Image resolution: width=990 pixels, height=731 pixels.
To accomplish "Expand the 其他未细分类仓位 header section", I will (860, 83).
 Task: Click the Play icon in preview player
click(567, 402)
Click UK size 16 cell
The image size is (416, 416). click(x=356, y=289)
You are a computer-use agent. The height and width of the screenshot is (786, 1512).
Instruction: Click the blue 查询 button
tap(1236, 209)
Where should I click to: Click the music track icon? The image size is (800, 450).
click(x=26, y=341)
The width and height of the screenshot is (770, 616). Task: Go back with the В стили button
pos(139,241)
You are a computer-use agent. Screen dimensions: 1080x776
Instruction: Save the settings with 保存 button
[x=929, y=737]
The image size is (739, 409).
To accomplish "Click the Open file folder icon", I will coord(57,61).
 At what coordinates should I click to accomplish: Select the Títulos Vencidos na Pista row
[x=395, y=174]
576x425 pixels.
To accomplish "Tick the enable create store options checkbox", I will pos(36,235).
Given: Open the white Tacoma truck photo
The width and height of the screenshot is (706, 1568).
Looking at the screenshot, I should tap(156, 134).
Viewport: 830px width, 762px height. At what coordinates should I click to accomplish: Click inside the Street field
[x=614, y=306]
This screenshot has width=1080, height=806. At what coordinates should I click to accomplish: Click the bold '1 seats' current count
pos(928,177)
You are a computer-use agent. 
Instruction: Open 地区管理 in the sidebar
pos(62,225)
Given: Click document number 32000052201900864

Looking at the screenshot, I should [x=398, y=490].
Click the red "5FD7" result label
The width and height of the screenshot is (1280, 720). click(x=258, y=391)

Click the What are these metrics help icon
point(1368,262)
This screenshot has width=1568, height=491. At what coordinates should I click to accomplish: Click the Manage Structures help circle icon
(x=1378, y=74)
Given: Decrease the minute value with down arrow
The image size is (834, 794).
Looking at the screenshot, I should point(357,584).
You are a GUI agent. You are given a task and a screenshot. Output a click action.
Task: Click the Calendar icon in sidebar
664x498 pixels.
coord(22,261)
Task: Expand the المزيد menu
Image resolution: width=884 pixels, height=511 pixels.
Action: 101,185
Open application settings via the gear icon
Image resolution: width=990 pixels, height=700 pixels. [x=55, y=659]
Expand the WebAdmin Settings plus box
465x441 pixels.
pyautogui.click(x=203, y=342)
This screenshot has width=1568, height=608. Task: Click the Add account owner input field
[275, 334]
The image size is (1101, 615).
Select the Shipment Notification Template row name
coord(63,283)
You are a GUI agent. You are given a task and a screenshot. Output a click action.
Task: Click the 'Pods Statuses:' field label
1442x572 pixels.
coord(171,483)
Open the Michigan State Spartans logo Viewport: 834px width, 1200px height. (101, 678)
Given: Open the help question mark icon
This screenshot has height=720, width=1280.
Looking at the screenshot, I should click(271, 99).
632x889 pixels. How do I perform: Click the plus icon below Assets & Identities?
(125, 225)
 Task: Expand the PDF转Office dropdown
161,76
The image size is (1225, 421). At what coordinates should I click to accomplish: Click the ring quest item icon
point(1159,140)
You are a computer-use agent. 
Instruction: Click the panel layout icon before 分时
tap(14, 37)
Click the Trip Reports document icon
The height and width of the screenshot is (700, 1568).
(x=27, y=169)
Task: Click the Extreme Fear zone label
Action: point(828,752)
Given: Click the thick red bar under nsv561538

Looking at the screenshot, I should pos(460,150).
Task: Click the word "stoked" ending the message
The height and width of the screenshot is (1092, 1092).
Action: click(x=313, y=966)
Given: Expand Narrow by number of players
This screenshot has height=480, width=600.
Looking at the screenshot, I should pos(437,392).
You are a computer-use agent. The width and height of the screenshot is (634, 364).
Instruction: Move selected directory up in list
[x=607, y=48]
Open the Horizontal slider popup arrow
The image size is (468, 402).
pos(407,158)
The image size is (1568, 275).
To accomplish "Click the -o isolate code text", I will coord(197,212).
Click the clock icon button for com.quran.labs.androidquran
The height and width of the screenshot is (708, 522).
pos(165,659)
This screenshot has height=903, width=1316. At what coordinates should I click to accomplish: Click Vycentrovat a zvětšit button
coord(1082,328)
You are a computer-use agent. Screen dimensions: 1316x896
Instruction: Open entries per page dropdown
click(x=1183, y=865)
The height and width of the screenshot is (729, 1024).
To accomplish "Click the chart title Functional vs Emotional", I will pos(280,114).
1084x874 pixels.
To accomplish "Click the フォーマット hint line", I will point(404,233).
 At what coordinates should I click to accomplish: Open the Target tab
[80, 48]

## Brief:
If a line in the records contains the string "computer", copy it out.

## Answer section:
You are a computer-use agent. The height and width of the screenshot is (786, 1512).
You are a computer-use agent. Screen dimensions: 1080x776
You are a computer-use agent. 
You are a computer-use agent. 
You are a computer-use agent. The width and height of the screenshot is (634, 364).
You are a computer-use agent. Screen dimensions: 1316x896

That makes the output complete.